L’envie de se dépasser
Côté pratique, il faut s’activer pour trouver les 12 000 euros nécessaires à leur participation. Après des heures de démarches et de recherche, les trois femmes atteignent leur but et réussissent à se faire financer leurs billets d’avion par Ozalys, une gamme de produits de beauté conçue pour les femmes touchées par le cancer. En ce qui concerne la partie sportive, elles s’entraînent de leur côté, et lorsque leurs emplois du temps le permettent, elles se retrouvent sur les quais de l’Isère.
En Asie, les trois sportives se découvrent des traits de personnalité et des aptitudes qui leur permettent de se compléter : « Véronique est super forte en course à pied, Karine est très endurante et moi, j’ai un côté un peu bourrin qui permettait de donner un coup de fouet ». Très mauvaises en canoë, elles explosent les records avec l’épreuve de « run and ride », qui consiste à alterner, toutes les 1 minute 30, pendant 26 kilomètres, entre course à pied et vélo. Durant toute la compétition, l’équipe s’épaule, et chacune aide l’autre à se dépasser. Elles terminent 14ème mais peu importe le résultat : « Nous sommes parties dans l’idée de nous confronter à un monde sportif différent de celui de l’association. Nous voulions nous prouver que l’on pouvait être en compétition avec des personnes qui n’avaient pas été malades », développe Maud.

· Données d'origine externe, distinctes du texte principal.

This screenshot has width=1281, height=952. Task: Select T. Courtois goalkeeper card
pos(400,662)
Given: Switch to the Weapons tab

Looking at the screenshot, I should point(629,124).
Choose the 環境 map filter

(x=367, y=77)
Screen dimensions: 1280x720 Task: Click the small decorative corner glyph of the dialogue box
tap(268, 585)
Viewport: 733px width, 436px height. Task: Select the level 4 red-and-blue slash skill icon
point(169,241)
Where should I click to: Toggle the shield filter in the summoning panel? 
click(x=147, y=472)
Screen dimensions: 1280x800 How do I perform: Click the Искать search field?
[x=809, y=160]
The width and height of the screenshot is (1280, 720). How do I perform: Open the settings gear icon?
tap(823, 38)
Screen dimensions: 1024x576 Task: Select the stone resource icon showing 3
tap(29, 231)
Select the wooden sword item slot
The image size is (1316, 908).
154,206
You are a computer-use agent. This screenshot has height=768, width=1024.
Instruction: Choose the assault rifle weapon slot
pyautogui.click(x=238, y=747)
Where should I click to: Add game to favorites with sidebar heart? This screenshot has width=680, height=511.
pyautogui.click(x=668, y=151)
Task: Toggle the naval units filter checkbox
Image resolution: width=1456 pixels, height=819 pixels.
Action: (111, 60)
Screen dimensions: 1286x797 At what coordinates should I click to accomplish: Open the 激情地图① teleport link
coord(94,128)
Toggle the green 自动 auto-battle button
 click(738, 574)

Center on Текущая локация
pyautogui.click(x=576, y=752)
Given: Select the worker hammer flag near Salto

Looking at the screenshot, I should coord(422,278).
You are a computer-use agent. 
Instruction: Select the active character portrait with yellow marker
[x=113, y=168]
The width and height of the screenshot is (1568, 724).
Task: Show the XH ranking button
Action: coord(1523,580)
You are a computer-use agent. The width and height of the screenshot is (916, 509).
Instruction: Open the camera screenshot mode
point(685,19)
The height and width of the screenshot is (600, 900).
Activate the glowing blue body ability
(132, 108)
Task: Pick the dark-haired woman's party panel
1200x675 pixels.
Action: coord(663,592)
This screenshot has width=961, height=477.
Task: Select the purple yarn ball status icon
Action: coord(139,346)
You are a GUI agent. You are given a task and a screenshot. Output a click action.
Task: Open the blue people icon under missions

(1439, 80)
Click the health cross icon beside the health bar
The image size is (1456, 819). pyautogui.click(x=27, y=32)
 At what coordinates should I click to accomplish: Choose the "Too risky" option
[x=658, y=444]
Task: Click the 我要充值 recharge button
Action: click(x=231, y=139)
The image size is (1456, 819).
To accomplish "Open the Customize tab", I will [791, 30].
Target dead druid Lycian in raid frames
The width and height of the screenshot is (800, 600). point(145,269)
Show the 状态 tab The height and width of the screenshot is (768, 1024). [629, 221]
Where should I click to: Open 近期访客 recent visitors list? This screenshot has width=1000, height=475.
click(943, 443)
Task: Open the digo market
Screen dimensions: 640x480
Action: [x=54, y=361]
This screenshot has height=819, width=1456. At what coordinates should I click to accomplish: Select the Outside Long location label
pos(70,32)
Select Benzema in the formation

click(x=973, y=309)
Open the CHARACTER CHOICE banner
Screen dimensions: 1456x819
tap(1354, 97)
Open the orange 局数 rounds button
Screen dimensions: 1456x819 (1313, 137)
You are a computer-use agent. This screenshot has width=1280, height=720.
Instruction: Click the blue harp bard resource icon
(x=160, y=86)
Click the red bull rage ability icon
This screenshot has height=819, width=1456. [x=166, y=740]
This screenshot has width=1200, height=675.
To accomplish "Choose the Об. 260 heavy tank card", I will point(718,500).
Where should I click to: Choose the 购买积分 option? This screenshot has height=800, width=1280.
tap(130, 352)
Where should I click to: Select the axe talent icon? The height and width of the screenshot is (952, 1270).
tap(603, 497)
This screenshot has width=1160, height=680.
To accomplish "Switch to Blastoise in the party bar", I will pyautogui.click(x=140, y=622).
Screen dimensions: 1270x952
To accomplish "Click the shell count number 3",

Une amitié sous le signe du sport
Au-delà de l’aspect sportif, c’est la découverte qui prend le dessus. Nouveau pays, nouveaux paysages, nouvelles personnes : « Ce qui contribue à faire de cette aventure quelque chose d’incroyable, ce sont les rencontres », se souvient Maud. D’ailleurs, les trois amies se lient d’amitié avec l’équipe Ayala qui court pour le syndrome de Rett (maladie génétique rare se développant chez les très jeunes enfants et provoquant un handicap mental et des atteintes motrices sévères). « Dès le premier jour elles étaient devant nous au classement. Nous les avions repérées car elles portaient de hautes chaussettes violettes, aux couleurs de leur association. Elles avaient l’air très sympa. Pour s’amuser, nous voulions les rattraper. Au final, elles sont arrivées juste derrière nous, à la 15ème place. Le dernier jour, elles nous ont offert leurs chaussettes. On espère se retrouver sur une autre course en France », se remémore Maud.
Depuis leur retour, les trois coéquipières fourmillent d’idées et s’imaginent déjà créer leur propre raid. Le nom ? « Avec ou sans nichons ».